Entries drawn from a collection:
##############################

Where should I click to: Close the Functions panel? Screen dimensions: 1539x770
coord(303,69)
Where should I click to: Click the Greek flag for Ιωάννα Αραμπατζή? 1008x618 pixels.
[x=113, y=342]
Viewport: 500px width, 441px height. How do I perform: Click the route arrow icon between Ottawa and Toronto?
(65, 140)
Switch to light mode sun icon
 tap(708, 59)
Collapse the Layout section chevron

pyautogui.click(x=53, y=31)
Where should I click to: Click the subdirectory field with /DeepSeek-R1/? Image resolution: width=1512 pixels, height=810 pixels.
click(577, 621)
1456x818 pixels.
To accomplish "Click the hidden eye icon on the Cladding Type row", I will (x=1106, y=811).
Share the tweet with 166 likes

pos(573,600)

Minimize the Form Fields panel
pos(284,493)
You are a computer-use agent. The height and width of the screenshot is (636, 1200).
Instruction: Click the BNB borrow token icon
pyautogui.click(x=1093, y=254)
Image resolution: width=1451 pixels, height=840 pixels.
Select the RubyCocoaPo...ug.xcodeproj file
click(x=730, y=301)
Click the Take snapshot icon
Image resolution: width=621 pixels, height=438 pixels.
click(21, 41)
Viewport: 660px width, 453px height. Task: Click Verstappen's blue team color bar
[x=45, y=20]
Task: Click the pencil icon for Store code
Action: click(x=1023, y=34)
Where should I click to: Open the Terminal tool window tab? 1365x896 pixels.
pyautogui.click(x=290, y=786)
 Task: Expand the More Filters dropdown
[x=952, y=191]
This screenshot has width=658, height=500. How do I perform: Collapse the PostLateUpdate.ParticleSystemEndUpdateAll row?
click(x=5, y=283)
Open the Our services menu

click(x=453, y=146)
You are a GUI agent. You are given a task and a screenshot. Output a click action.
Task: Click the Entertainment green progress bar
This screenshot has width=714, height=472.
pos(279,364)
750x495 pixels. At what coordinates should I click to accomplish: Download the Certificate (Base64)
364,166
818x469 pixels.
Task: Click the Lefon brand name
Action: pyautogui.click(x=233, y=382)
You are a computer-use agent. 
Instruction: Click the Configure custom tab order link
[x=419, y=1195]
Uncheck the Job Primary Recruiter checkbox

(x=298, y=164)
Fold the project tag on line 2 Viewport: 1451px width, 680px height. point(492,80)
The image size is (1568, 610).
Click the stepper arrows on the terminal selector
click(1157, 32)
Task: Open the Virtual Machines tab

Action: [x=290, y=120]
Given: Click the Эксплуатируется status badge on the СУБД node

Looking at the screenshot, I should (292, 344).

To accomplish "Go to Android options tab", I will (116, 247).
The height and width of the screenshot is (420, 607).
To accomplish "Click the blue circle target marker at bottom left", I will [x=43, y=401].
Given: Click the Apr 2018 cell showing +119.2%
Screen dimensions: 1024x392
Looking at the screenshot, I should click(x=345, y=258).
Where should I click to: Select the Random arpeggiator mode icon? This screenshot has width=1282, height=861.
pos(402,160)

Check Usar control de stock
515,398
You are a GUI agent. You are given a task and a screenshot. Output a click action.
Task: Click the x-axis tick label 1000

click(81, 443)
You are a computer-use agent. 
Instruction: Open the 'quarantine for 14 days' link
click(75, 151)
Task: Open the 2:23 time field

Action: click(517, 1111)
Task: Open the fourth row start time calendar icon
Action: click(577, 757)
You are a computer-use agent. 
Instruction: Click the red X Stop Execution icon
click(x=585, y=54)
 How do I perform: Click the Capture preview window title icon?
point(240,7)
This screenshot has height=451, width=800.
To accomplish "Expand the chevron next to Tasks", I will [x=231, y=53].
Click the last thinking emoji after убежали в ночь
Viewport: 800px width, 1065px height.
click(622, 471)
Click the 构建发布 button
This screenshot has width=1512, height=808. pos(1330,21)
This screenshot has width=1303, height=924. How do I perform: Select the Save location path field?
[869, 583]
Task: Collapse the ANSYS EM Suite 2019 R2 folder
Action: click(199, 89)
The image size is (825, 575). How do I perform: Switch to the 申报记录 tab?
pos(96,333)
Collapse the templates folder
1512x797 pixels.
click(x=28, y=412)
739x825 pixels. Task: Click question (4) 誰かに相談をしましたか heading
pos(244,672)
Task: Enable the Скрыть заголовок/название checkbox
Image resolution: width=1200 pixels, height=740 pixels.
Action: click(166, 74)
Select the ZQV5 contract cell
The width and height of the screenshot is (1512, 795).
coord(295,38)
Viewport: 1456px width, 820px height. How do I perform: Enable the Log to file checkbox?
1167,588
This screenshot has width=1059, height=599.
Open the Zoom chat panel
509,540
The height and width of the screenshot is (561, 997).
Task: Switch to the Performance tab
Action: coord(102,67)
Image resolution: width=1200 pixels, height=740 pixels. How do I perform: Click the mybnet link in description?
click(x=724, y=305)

##############################

The exercise:
Rewrite the stretch from "Check Usar control de stock" through "Action: click(199, 89)", putting "Command" in place of "Instruction" and keeping everything else the same.

Solution to this task:
Check Usar control de stock
515,398
You are a GUI agent. You are given a task and a screenshot. Output a click action.
Task: Click the x-axis tick label 1000

click(81, 443)
You are a computer-use agent. 
Command: Open the 'quarantine for 14 days' link
click(75, 151)
Task: Open the 2:23 time field

Action: click(517, 1111)
Task: Open the fourth row start time calendar icon
Action: click(577, 757)
You are a computer-use agent. 
Command: Click the red X Stop Execution icon
click(x=585, y=54)
 How do I perform: Click the Capture preview window title icon?
point(240,7)
This screenshot has height=451, width=800.
To accomplish "Expand the chevron next to Tasks", I will [x=231, y=53].
Click the last thinking emoji after убежали в ночь
Viewport: 800px width, 1065px height.
click(622, 471)
Click the 构建发布 button
This screenshot has width=1512, height=808. pos(1330,21)
This screenshot has width=1303, height=924. How do I perform: Select the Save location path field?
[869, 583]
Task: Collapse the ANSYS EM Suite 2019 R2 folder
Action: click(199, 89)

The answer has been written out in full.